* _What the exercise asks_: Nothing in the listing may be skipped; transcribe all of it as written.

▬▬▬

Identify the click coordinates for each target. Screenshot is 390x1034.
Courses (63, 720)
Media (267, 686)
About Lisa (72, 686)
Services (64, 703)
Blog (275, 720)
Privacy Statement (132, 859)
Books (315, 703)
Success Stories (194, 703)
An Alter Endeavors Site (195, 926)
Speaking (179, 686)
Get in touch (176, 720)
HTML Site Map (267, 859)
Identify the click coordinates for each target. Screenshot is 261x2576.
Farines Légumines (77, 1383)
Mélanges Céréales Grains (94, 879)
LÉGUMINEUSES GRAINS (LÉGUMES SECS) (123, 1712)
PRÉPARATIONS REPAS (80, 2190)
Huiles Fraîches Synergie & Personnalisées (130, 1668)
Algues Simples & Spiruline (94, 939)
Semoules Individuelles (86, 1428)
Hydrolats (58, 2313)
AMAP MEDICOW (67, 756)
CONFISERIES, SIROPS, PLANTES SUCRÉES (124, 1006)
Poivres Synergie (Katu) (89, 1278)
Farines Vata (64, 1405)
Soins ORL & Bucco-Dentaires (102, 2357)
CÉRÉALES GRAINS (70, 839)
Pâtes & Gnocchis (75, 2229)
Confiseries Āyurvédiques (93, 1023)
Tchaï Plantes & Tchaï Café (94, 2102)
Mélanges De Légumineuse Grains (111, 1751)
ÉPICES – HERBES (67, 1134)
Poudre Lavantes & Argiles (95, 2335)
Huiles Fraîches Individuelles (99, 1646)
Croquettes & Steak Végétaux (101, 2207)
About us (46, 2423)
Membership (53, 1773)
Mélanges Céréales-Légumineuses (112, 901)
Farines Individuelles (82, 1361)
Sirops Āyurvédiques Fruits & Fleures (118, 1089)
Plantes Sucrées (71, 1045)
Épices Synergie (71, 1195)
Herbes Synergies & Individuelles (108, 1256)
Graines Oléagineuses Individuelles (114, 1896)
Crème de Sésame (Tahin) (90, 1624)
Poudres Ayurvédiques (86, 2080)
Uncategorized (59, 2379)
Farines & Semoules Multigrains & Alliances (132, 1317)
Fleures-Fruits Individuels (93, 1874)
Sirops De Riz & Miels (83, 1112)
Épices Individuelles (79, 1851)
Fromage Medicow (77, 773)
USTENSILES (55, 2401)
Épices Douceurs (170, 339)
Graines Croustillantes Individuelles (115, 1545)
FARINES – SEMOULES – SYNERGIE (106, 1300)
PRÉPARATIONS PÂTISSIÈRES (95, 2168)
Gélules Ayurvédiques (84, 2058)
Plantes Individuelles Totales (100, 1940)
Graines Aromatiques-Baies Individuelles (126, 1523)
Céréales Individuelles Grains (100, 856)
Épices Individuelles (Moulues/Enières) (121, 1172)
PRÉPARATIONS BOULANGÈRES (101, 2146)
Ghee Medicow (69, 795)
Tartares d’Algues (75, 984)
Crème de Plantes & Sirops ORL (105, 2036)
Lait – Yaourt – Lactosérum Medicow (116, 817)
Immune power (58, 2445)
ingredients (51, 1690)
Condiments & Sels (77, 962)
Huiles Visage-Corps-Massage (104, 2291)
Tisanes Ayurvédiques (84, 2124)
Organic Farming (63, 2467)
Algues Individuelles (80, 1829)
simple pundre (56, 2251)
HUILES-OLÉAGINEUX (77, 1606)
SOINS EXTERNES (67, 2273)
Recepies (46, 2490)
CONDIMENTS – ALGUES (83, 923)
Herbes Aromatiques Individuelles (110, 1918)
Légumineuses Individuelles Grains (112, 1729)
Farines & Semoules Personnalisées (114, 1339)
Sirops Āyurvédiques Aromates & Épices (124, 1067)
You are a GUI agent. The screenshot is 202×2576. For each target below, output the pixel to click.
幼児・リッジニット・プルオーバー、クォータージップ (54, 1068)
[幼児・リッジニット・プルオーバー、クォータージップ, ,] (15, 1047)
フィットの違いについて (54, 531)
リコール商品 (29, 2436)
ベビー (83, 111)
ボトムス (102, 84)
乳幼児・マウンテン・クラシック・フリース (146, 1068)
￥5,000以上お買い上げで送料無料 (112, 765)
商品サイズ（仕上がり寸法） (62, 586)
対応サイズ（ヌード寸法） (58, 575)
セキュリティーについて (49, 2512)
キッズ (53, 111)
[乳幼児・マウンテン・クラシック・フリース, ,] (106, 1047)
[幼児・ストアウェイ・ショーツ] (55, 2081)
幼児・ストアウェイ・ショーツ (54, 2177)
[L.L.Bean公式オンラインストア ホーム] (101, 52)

▬▬▬

* _Answer box_:
Identify the click coordinates for each target. Screenshot is 390x1034.
Courses (63, 720)
Media (267, 686)
About Lisa (72, 686)
Services (64, 703)
Blog (275, 720)
Privacy Statement (132, 859)
Books (315, 703)
Success Stories (194, 703)
An Alter Endeavors Site (195, 926)
Speaking (179, 686)
Get in touch (176, 720)
HTML Site Map (267, 859)
Identify the click coordinates for each target. Screenshot is 261x2576.
Farines Légumines (77, 1383)
Mélanges Céréales Grains (94, 879)
LÉGUMINEUSES GRAINS (LÉGUMES SECS) (123, 1712)
PRÉPARATIONS REPAS (80, 2190)
Huiles Fraîches Synergie & Personnalisées (130, 1668)
Algues Simples & Spiruline (94, 939)
Semoules Individuelles (86, 1428)
Hydrolats (58, 2313)
AMAP MEDICOW (67, 756)
CONFISERIES, SIROPS, PLANTES SUCRÉES (124, 1006)
Poivres Synergie (Katu) (89, 1278)
Farines Vata (64, 1405)
Soins ORL & Bucco-Dentaires (102, 2357)
CÉRÉALES GRAINS (70, 839)
Pâtes & Gnocchis (75, 2229)
Confiseries Āyurvédiques (93, 1023)
Tchaï Plantes & Tchaï Café (94, 2102)
Mélanges De Légumineuse Grains (111, 1751)
ÉPICES – HERBES (67, 1134)
Poudre Lavantes & Argiles (95, 2335)
Huiles Fraîches Individuelles (99, 1646)
Croquettes & Steak Végétaux (101, 2207)
About us (46, 2423)
Membership (53, 1773)
Mélanges Céréales-Légumineuses (112, 901)
Farines Individuelles (82, 1361)
Sirops Āyurvédiques Fruits & Fleures (118, 1089)
Plantes Sucrées (71, 1045)
Épices Synergie (71, 1195)
Herbes Synergies & Individuelles (108, 1256)
Graines Oléagineuses Individuelles (114, 1896)
Crème de Sésame (Tahin) (90, 1624)
Poudres Ayurvédiques (86, 2080)
Uncategorized (59, 2379)
Farines & Semoules Multigrains & Alliances (132, 1317)
Fleures-Fruits Individuels (93, 1874)
Sirops De Riz & Miels (83, 1112)
Épices Individuelles (79, 1851)
Fromage Medicow (77, 773)
USTENSILES (55, 2401)
Épices Douceurs (170, 339)
Graines Croustillantes Individuelles (115, 1545)
FARINES – SEMOULES – SYNERGIE (106, 1300)
PRÉPARATIONS PÂTISSIÈRES (95, 2168)
Gélules Ayurvédiques (84, 2058)
Plantes Individuelles Totales (100, 1940)
Graines Aromatiques-Baies Individuelles (126, 1523)
Céréales Individuelles Grains (100, 856)
Épices Individuelles (Moulues/Enières) (121, 1172)
PRÉPARATIONS BOULANGÈRES (101, 2146)
Ghee Medicow (69, 795)
Tartares d’Algues (75, 984)
Crème de Plantes & Sirops ORL (105, 2036)
Lait – Yaourt – Lactosérum Medicow (116, 817)
Immune power (58, 2445)
ingredients (51, 1690)
Condiments & Sels (77, 962)
Huiles Visage-Corps-Massage (104, 2291)
Tisanes Ayurvédiques (84, 2124)
Organic Farming (63, 2467)
Algues Individuelles (80, 1829)
simple pundre (56, 2251)
HUILES-OLÉAGINEUX (77, 1606)
SOINS EXTERNES (67, 2273)
Recepies (46, 2490)
CONDIMENTS – ALGUES (83, 923)
Herbes Aromatiques Individuelles (110, 1918)
Légumineuses Individuelles Grains (112, 1729)
Farines & Semoules Personnalisées (114, 1339)
Sirops Āyurvédiques Aromates & Épices (124, 1067)
You are a GUI agent. The screenshot is 202×2576. For each target below, output the pixel to click.
幼児・リッジニット・プルオーバー、クォータージップ (54, 1068)
[幼児・リッジニット・プルオーバー、クォータージップ, ,] (15, 1047)
フィットの違いについて (54, 531)
リコール商品 (29, 2436)
ベビー (83, 111)
ボトムス (102, 84)
乳幼児・マウンテン・クラシック・フリース (146, 1068)
￥5,000以上お買い上げで送料無料 (112, 765)
商品サイズ（仕上がり寸法） (62, 586)
対応サイズ（ヌード寸法） (58, 575)
セキュリティーについて (49, 2512)
キッズ (53, 111)
[乳幼児・マウンテン・クラシック・フリース, ,] (106, 1047)
[幼児・ストアウェイ・ショーツ] (55, 2081)
幼児・ストアウェイ・ショーツ (54, 2177)
[L.L.Bean公式オンラインストア ホーム] (101, 52)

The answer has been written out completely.